Request →
Format the records as a numbered list with blank lines omitted, starting at the line that contains "The image size" and continuing through the end of the records. Leave the pictures out of your answer.
***** Records
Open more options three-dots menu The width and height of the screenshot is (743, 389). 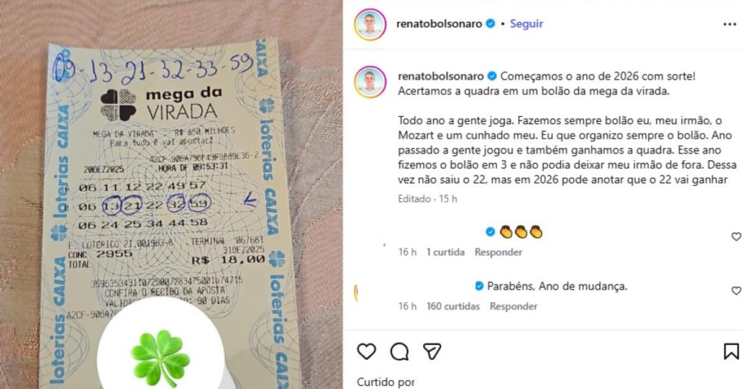[730, 24]
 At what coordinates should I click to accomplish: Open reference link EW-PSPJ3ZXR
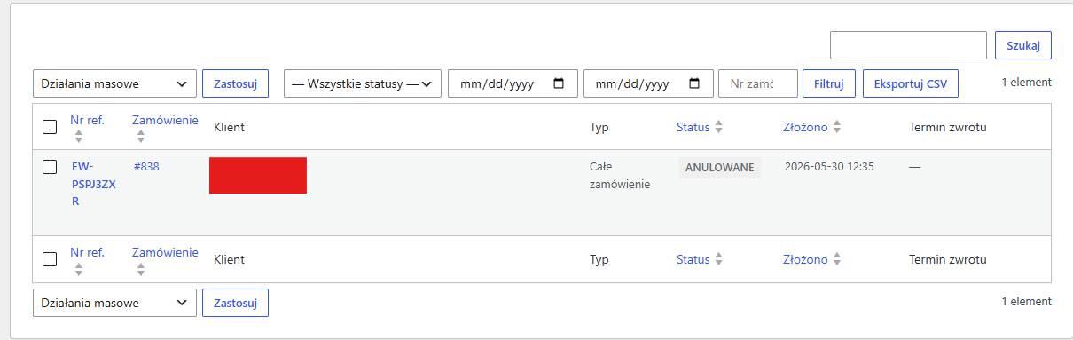(93, 184)
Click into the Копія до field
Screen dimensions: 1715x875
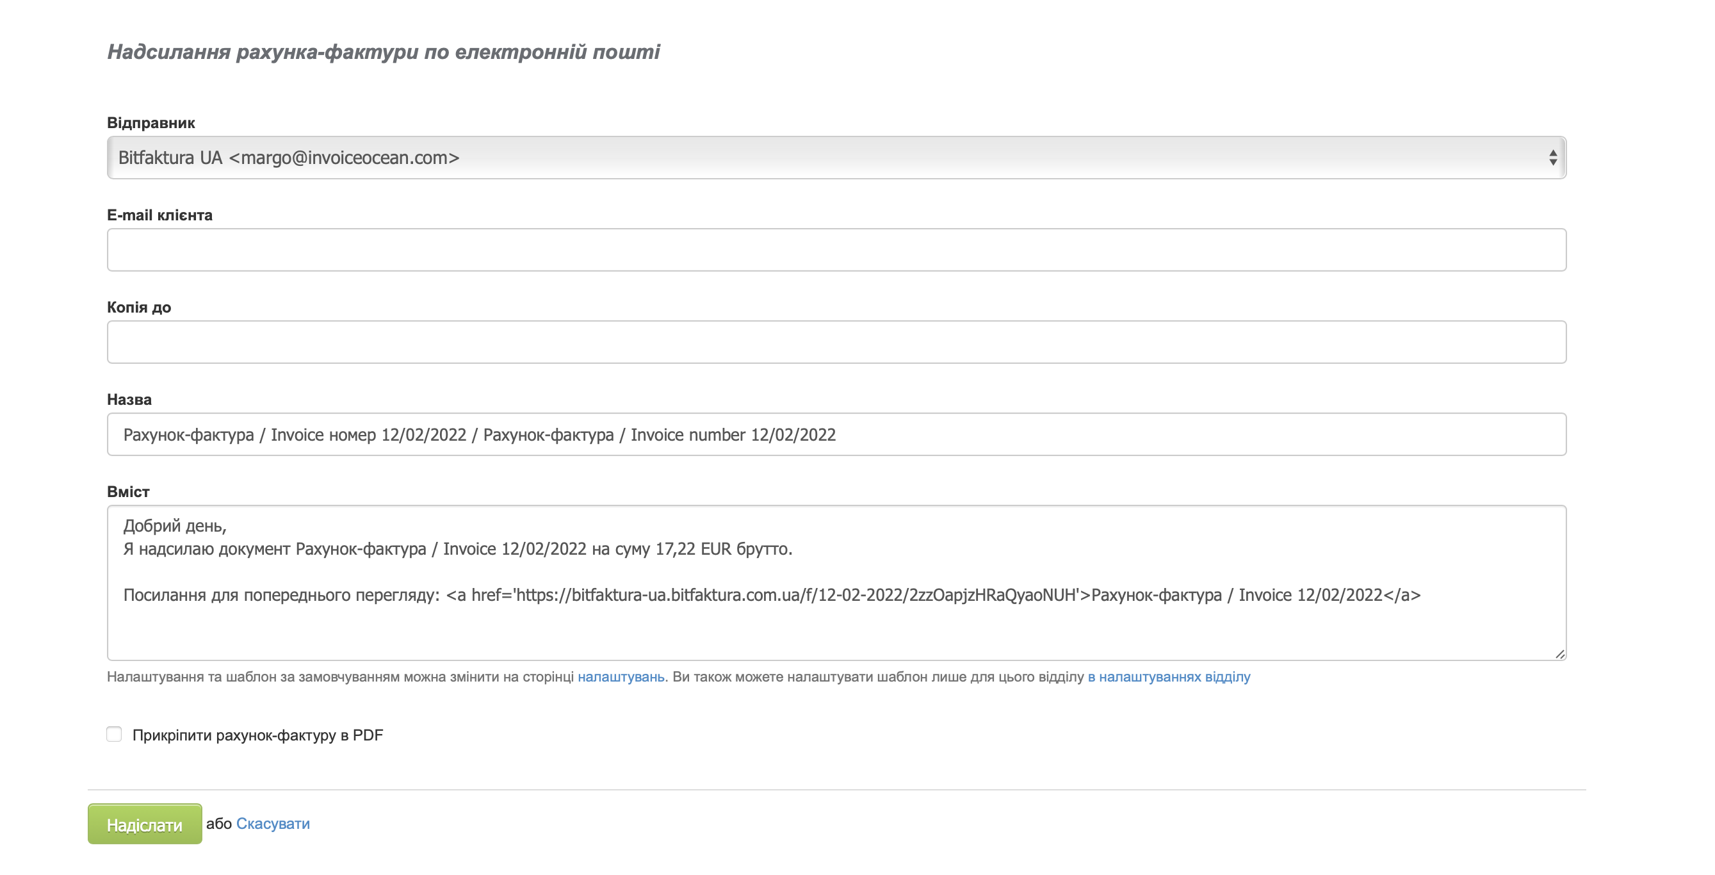(x=836, y=342)
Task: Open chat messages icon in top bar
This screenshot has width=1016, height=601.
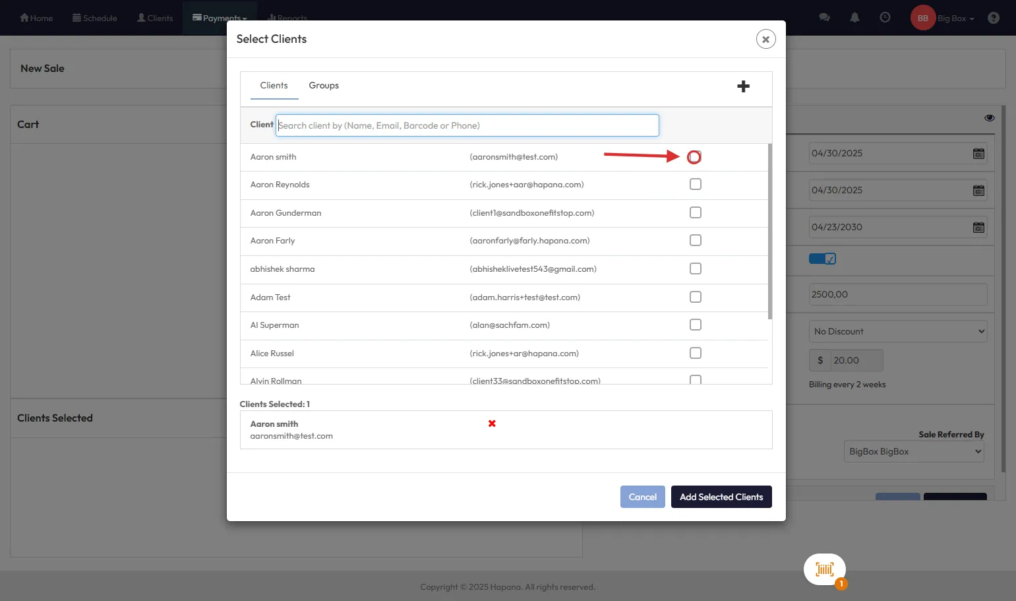Action: 824,18
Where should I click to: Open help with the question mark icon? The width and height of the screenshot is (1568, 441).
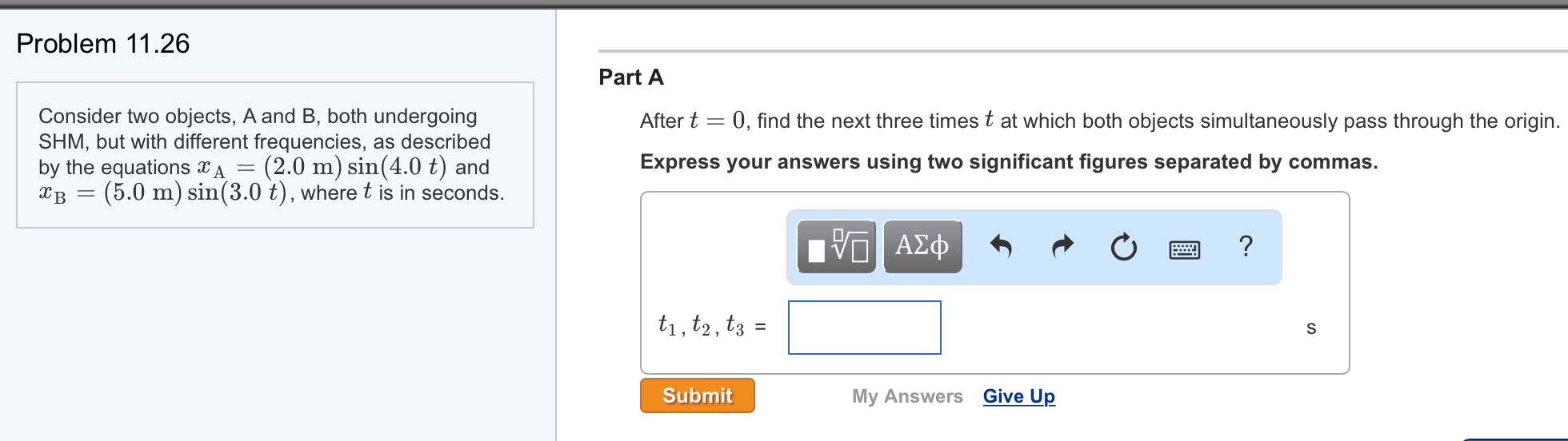[1246, 246]
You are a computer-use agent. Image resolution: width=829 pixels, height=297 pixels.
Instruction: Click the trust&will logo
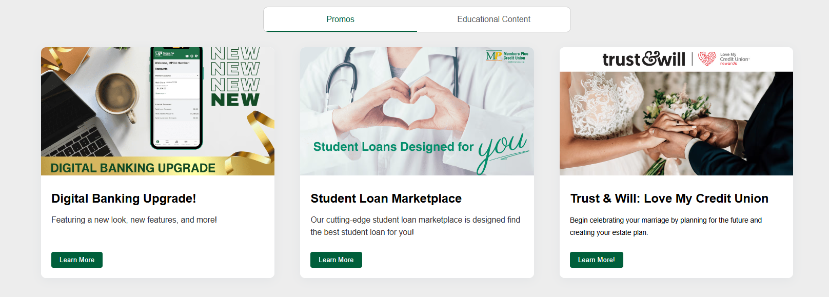643,59
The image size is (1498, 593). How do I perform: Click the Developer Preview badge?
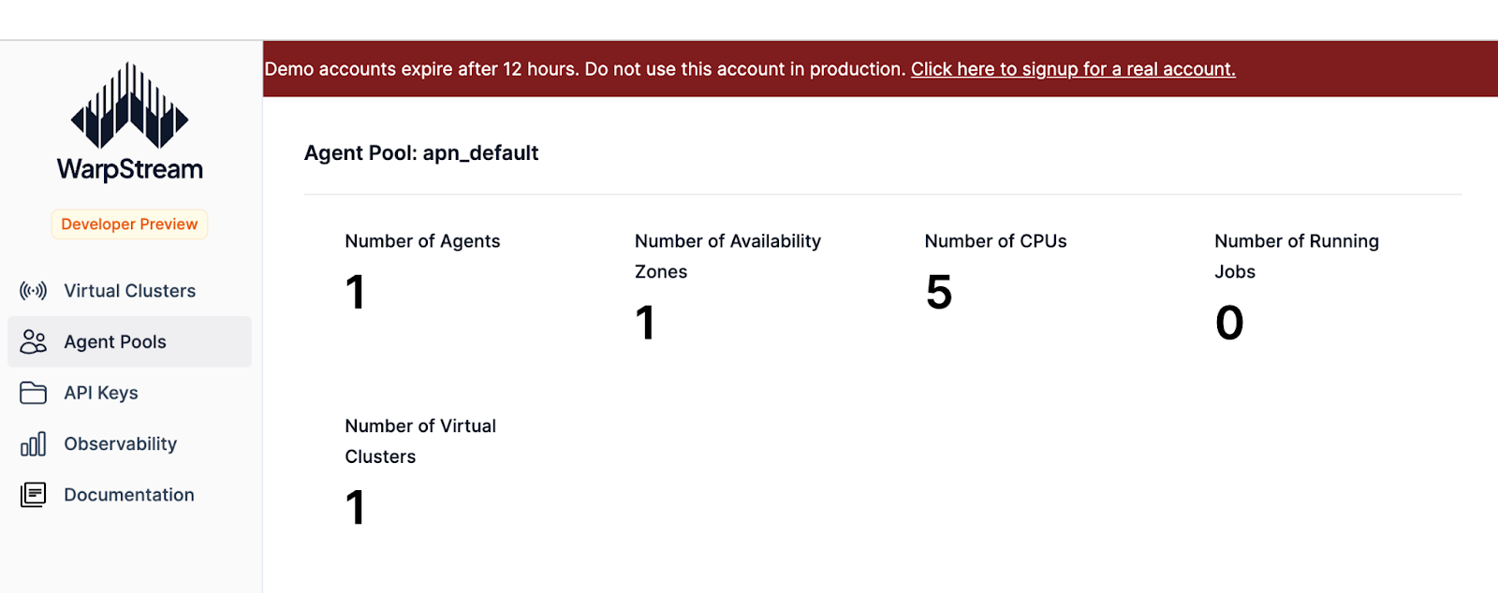click(129, 224)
**********
Right answer →
1. The image size is (1498, 593). How do I perform: Click the Developer Preview badge?
2. click(129, 224)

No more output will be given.